For example, it is known that certain regions of a gas turbine engine—particularly those nearest the air intake—may be susceptible to ice formation on components such as guide vanes, struts and duct walls. Icing may occur at any time, whether or not the engine is running, if the atmospheric conditions are appropriate. When the engine is running, icing may occur during ground running, at idle or at higher engine speeds, as well as during operation in flight. In such circumstances ice may build up on, and then be shed from, these components, and the ice may cause damage to other components further downstream in the engine. The risk of icing is exacerbated when the design of the engine is such that the fan or low-pressure compressor imparts only a small temperature rise to the air. If ice has built up on components of the engine while it is not running, it may or may not be shed from the engine immediately on starting.
In order to avoid ice build-up on vulnerable components it is known to make these components hollow, so that hot air from the combustor or elsewhere in the engine can be used to warm the component and thereby prevent icing. However, hollow components increase engine complexity, and consequently manufacturing costs and timescales. In cases where components have complicated 3D geometry for aerodynamic reasons, as is increasingly common, it may be difficult or impossible to make them hollow.

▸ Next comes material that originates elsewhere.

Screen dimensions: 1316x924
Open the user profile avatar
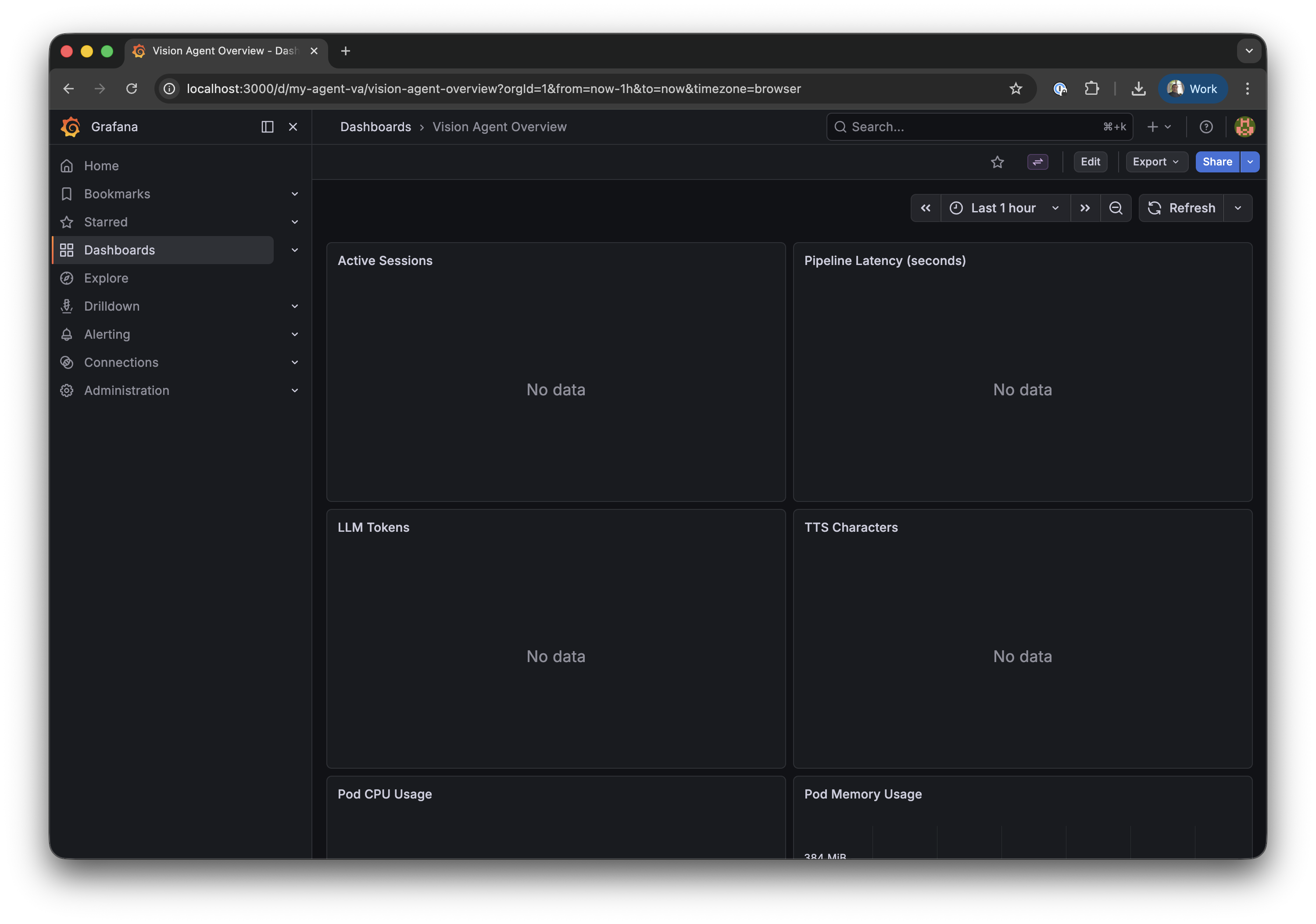coord(1244,127)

Components, which move or rotate (such as variable vanes), add yet more complexity and potential leakage, because the hot air flow must be provided through a rotating spindle to the component.
Furthermore, this method of heating the component relies principally on heat soak through the component walls. It is therefore relatively inefficient, and has the further disadvantage that it tends to heat the whole component, not only that part of it susceptible to icing.
It would therefore be desirable to have an improved method of preventing icing of components, which overcomes the disadvantages of known techniques.